The philosopher Robert Nozick called this a framework for utopia, and it’s a powerfully moving vision. All of us can choose the sorts of lives we want to lead, and live them without the threat of coercion, provided we afford the same right to everyone else. Many of us will choose market capitalism–perhaps because it so clearly works better at enriching us than other systems–but we don’t have to. Graeber’s utopia–“a kind of decentralized socialism, with decisions made by a patchwork of local assemblies and cooperatives”–can exist peacefully alongside Rothbard’s capitalism. That’s what anarcho-capitalism tells us it offers. Not a utopia, but a utopia of utopias.
Graeber, on the other hand, wants his vision for all. Any choice we might make to live differently is simply illegitimate. How Graeber would enforce his vision? Would he ban “capitalist acts between consenting adults,” to use Nozick’s phrase? It is unclear. But if he’s serious about it, he’ll eventually have to resort to violence–and likely a monopoly on violence. And then we’re right back to Weber’s “monopoly of the legitimate use of physical force in the enforcement of its order.” In other words, we’re right back to the state. In this sense, the anarcho-capitalists are right: the Occupy anarchists aren’t really anarchists at all.

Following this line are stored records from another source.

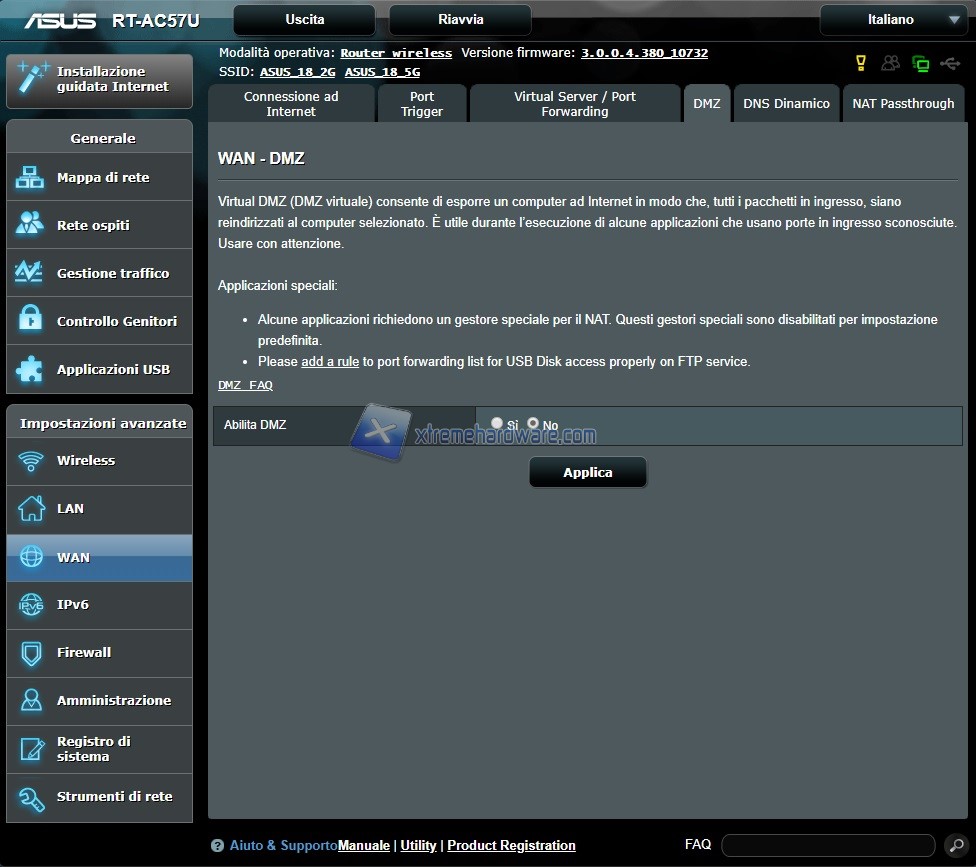The width and height of the screenshot is (976, 867).
Task: Click the FAQ search magnifier icon
Action: [955, 846]
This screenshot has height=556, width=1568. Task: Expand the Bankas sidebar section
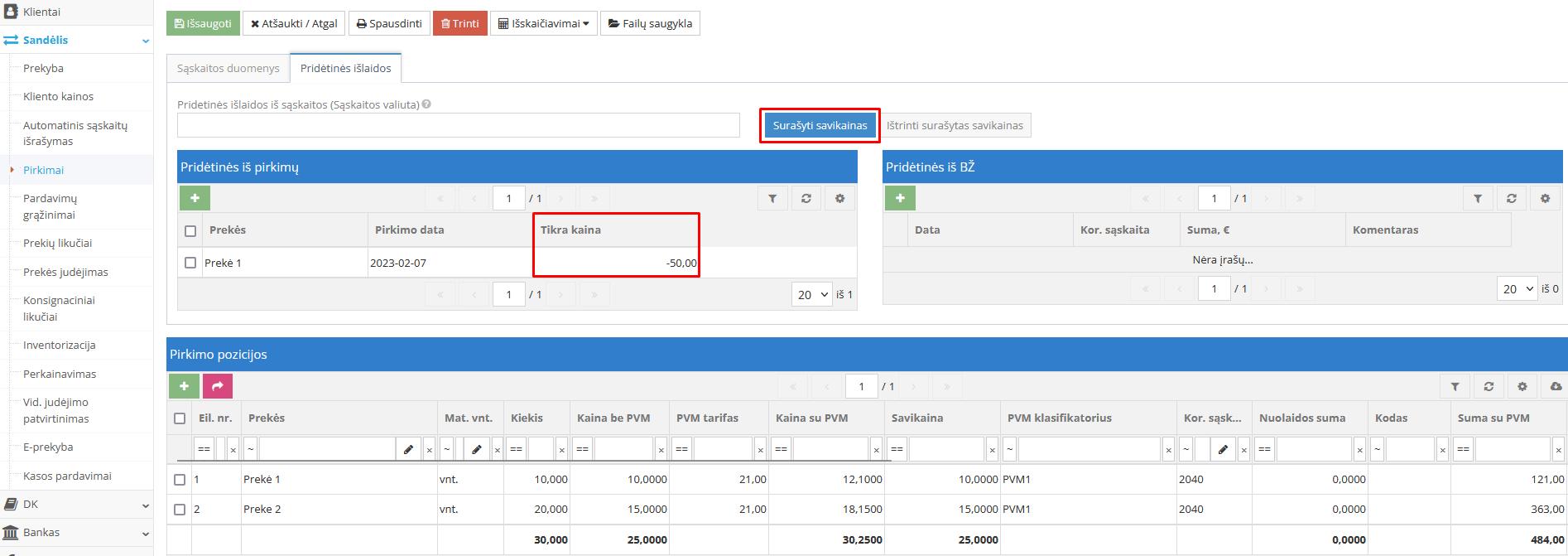point(76,533)
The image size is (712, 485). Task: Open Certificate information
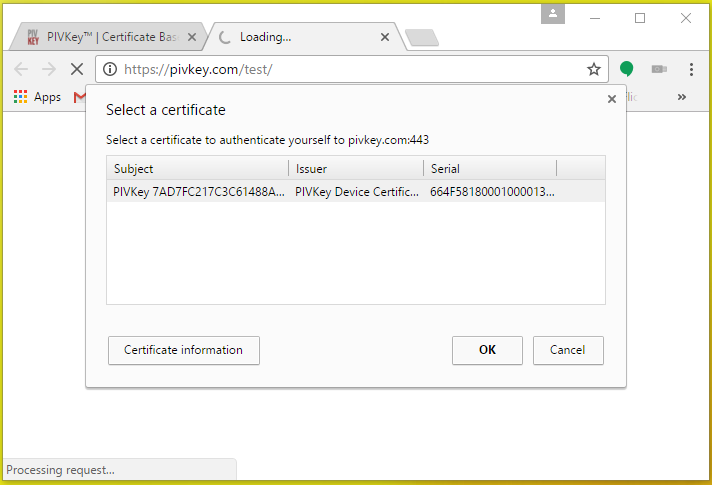(183, 350)
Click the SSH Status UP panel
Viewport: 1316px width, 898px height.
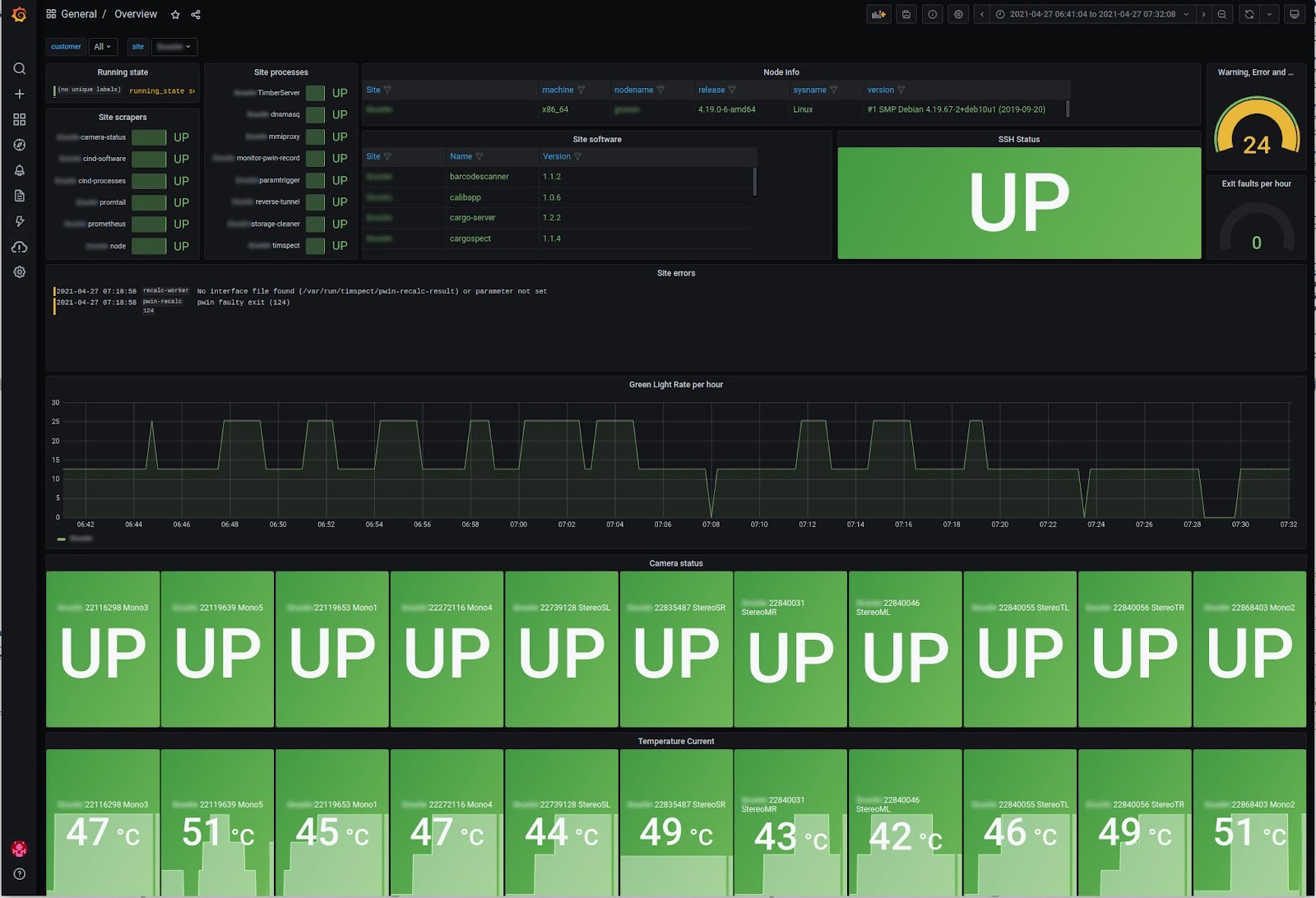[1018, 202]
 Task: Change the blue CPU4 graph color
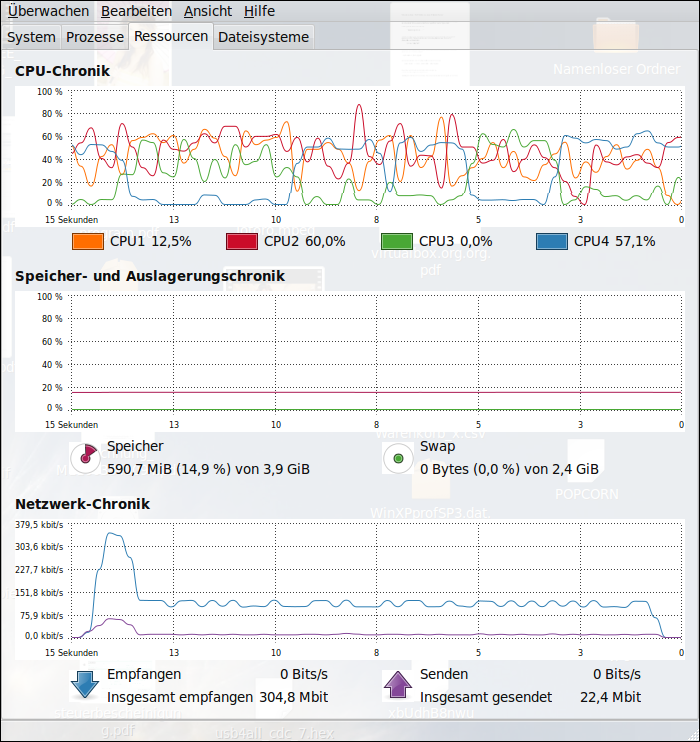click(x=552, y=241)
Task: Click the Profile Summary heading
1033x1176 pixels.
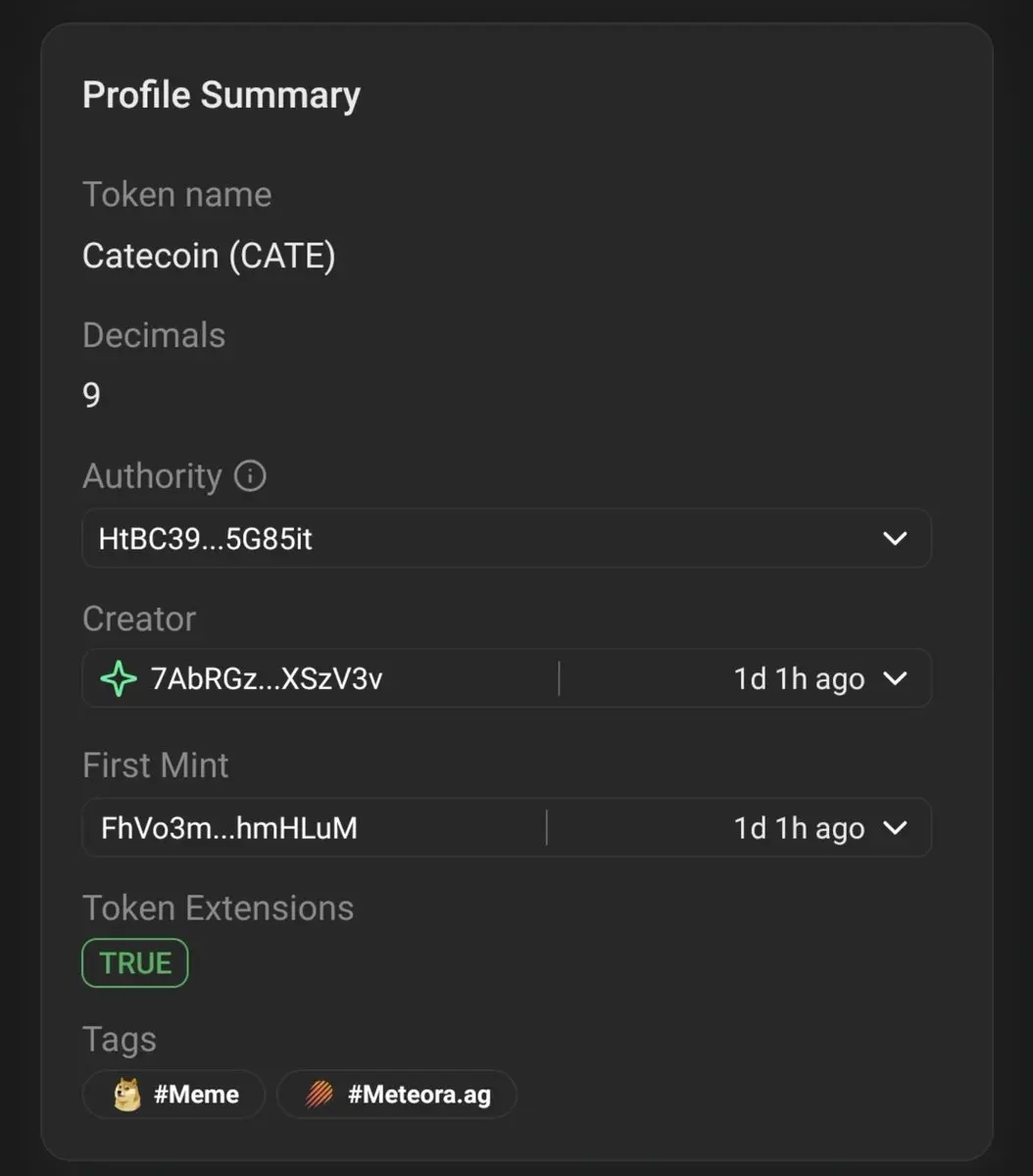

But, then, neither are most libertarians. Anarchism is certainly one kind of libertarianism, but then Nozick wasn’t an anarchist, nor was Hayek, nor Friedman, nor Locke, nor Rand. Still, even for the many libertarians–and non-libertarians–who reject anarchism as a political goal worth aiming for, the philosophy of anarchism has value. An anarchist stance (a true anarchist stance) takes no aspect of the state for granted. Every last bit must be justified.
This flips the typical approach to thinking about the state and puts us back in the shoes of enlightenment thinkers like Hobbes who thought any state had to be justified. Now, most people take the existence of the state–usually a rather big state–as the default position. It’s then up to anyone who wants to shrink it–even if they don’t want to shrink it to nothing–to argue for each reduction. Anarchism says that freedom, the absence of coercion, is the default, and that anyone wanting to introduce state coercion must present arguments for why it’s better than the alternative. And they must do this at every step of the way.
What separates anarchist libertarians from non-anarchist libertarians is that the latter believe there are some steps the state can successfully clear. What unites both groups is the belief that the current state has taken far more steps than it legitimately should have.